De inmediato, una vez conocido el parte, velozmente, las autoridades se movilizaron. Era la primera vez que el ejército venezolano se instalaba en Anacoco,
Anteriormente al acto heroico de Juan el veguero y de Juan, su hijo, nuestros uniformados visitaban a Anacoco muy esporádicamente. Desde entonces, existe allí un Puesto del Ejército Venezolano
Para Juan el veguero y para Juan, su hijo no hubo medalla alguna que significara agradecimiento a los dos hombres que rescataron Anacoco.
Promediando 1972, trabajando como redactor especial para las revistas Momento y Bohemia, del Bloque D´Armas, visité ampliamente algunas partes de la selva guayanesa, especialmente en la parte limítrofe con Guyana.

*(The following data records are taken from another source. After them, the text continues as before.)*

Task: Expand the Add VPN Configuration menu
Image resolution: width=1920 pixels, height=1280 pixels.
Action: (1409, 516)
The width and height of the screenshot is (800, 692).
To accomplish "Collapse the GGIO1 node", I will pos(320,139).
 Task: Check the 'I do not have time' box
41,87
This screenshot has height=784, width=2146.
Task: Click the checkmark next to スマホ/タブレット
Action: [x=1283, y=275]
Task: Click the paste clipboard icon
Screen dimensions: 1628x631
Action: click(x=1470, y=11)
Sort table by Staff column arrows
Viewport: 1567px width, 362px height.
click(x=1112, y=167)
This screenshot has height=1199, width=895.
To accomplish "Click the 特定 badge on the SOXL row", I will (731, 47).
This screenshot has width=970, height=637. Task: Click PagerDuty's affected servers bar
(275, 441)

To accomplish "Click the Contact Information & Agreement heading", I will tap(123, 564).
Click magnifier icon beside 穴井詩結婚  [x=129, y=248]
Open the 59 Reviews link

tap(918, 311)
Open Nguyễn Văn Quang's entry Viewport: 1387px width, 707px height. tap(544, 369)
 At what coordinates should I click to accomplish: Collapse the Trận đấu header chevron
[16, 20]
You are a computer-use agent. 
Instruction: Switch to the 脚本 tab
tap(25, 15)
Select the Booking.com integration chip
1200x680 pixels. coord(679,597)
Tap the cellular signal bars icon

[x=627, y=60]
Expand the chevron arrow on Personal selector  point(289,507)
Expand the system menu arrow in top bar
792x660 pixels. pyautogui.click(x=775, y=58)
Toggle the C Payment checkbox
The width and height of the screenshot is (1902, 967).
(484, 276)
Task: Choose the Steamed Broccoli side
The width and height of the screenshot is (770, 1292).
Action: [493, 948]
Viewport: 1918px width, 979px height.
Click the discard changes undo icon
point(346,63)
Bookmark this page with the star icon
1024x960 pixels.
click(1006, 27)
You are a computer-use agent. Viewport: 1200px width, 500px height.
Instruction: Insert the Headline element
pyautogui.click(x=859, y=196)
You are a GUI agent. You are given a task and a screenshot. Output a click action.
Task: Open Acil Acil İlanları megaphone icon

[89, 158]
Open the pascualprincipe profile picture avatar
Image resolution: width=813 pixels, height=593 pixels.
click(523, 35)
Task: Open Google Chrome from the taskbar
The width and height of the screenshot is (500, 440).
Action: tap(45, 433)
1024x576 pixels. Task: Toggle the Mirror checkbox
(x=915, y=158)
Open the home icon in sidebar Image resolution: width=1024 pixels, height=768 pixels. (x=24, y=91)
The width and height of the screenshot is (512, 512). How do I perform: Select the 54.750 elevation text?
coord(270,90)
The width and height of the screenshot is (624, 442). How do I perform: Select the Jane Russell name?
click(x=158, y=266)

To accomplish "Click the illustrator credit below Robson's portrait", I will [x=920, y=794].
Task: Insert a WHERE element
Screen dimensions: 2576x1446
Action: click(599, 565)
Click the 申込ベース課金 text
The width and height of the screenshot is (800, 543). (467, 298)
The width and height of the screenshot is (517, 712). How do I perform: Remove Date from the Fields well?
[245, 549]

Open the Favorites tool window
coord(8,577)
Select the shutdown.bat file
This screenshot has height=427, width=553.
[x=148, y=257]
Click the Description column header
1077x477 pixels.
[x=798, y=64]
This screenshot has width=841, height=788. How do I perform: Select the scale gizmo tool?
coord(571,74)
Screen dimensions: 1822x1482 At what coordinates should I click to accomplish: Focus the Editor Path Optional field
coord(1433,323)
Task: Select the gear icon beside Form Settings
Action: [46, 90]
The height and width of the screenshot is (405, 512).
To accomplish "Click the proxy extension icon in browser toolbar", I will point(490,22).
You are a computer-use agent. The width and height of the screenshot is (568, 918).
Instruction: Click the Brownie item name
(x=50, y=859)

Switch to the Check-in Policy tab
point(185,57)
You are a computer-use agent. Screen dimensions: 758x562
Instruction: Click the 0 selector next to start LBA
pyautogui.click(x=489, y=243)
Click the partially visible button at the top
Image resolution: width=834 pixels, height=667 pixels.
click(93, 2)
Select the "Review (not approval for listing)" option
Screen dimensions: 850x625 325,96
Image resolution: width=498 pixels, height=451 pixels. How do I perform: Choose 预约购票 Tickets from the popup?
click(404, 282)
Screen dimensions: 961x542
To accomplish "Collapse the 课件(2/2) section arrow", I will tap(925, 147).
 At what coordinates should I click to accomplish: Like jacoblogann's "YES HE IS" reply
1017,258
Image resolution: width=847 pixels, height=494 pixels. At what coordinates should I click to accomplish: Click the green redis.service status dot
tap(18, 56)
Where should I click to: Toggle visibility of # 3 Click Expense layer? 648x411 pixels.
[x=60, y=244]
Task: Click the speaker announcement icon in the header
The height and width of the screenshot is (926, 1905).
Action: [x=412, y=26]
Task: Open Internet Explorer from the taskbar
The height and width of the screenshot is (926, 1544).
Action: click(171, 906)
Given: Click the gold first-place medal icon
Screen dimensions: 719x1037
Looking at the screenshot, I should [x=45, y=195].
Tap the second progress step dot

Conocí a Juan el veguero que, por entonces, ya tendría más de 80 años, y me relató lo sucedido que, luego, en Ciudad Bolívar, me fue ratificado por conocedores tanto de la región como de nuestra reclamación del Territorio Esequibo.
La crónica fue publicada, igual que las entrevistas que hice a algunos ciudadanos que protagonizaron la denominada Rebelión del Esequibo o la Guerra del Rupununi, en tiempos del gobierno del recordado presidente Raúl Leoni, que encabezara Valeria Hart y su esposo, buscando la anexión del Territorio Esequibo a Venezuela.
Debe recordarse que el presidente Leoni no respaldó ni participó de algún modo en ese movimiento, que el gobierno guyanés reprimió con tortura, cárcel y exilio para sus promotores, que finalmente buscaron cobijo en Guayana…
Testimonio de lo aquí relatado, está impreso y reposa en la Biblioteca Nacional.